■ Selected excerpt ■
—————
Despite not being a top prospect, he has great measurables. Though only 6’9, his wingspan is about the same as the famously long-armed Draymond Green. Combined with a pretty impressive vertical, it allows him to function around the rim on both ends. Operating in a power forward’s body with a center’s arms gives him an extra step in the pick-and-roll on both offense and defense, giving him a better chance against guards and a quicker jump towards the rim.

He has better touch than any Raptors big with the exception of Chris Boucher, and he has thirty pounds on Boucher. So he’s got the physical profile of a good fit, but his IQ is where he shines.

Birch isn’t a basketball savant, smothering 2-on-1s like Draymond. But the Raptors don’t need a genius, they just need a guy with his physical profile and foot speed to be in the right place. Their scheme is famously difficult and demanding of centers. Joel Embiid has talked about how difficult their defense is to face.
—————
■ Provided data ■
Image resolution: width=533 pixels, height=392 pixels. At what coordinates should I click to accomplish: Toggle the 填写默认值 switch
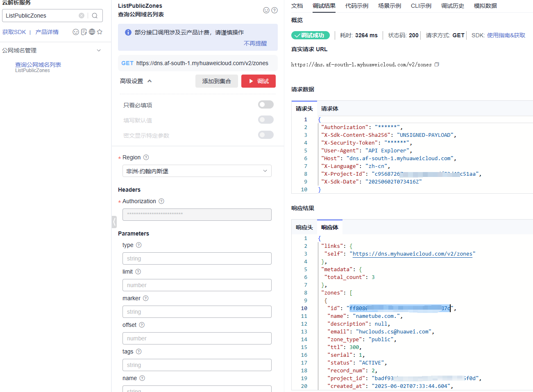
—————
■ Work to do ■
[1] In the passage about Birch and the Raptors, who has talked about how hard the Raptors' defense is to face?
[2] Name every basketball player mentioned in the passage about Birch and the Raptors.
[3] Write more of the passage about Birch and the Raptors, starting after its last sentence.
The listing isn't needed for any of this.

■ Answers to the exercise ■
[1] Joel Embiid

[2] Draymond Green, Chris Boucher, Birch, Joel Embiid

[3]
Replacing Marc Gasol & Serge Ibaka has proved difficult. Baynes just wasn’t quick enough, and for all of Boucher’s talents at blocking the ball, it is just too easy for an offensive player to dig a shoulder (and sneak a push-off) into him and then step through for a layup.

The Benefits Of Good Players

Good players cause a domino effect. It’s very easy to see when a rotation player isn’t good, because coaches will scramble to fill the hole. The championship version of the Raptors very clearly had a hole to fill at fourth guard, because they scrambled in the minutes two of Kyle Lowry/Fred VanVleet/Norman Powell were on the bench. Almost every game involved praying Jodie Meeks didn’t give up run. Relying on Baynes and Boucher was causing those kinds of problems for the Raptors.

Near the halfway point of the season, OG Anunoby had guarded 5s for 15.6% of his defensive minutes. Siakam has played 19% of his minutes as a center despite never crossing 10% in any other season. Relying so much on guys who already play heavy minutes makes your margin for error very small, and the margins are where good teams steal advantages.

A good example of this is Siakam. He plays 35 minutes a night, and they rely on him to steal a couple small-ball center minutes. But what happens when you’re facing a center too big for Boucher or too quick for Baynes, and they grab two quick fouls?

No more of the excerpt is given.